((
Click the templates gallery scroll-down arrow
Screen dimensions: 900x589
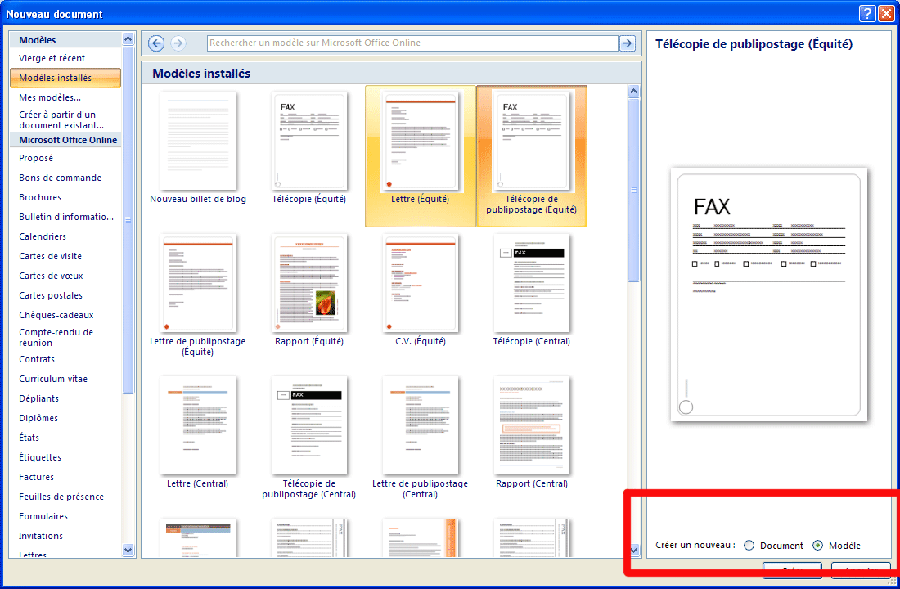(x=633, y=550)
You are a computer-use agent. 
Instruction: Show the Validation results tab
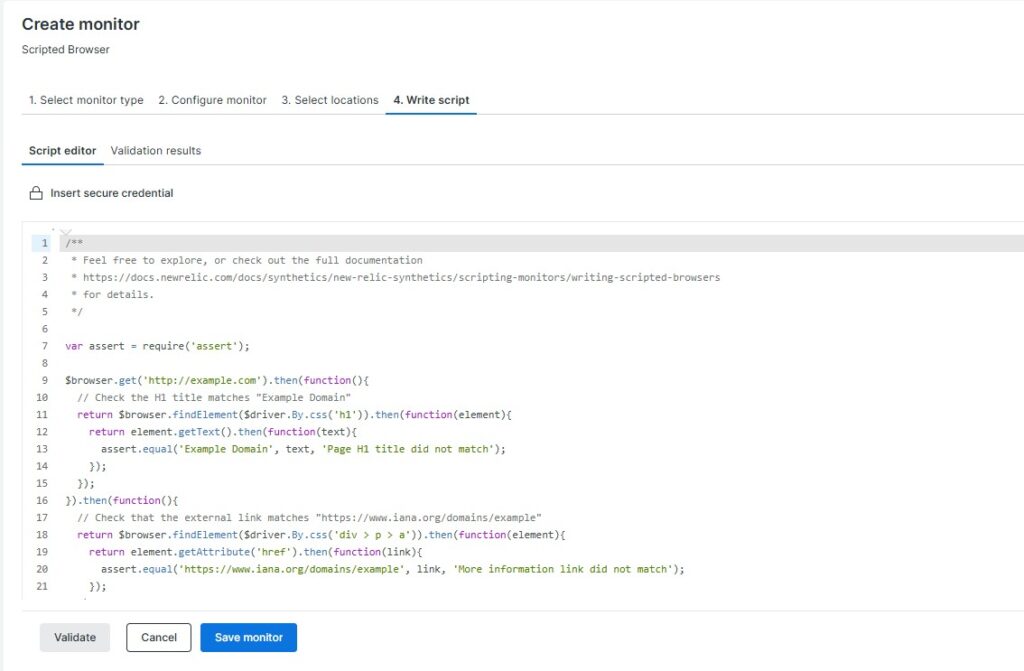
))
- Exercise details:
The copy you write must hold every record verbatim and none of the pictures.

- Exercise solution:
Click the templates gallery scroll-down arrow
Screen dimensions: 900x589
(x=633, y=550)
You are a computer-use agent. 
Instruction: Show the Validation results tab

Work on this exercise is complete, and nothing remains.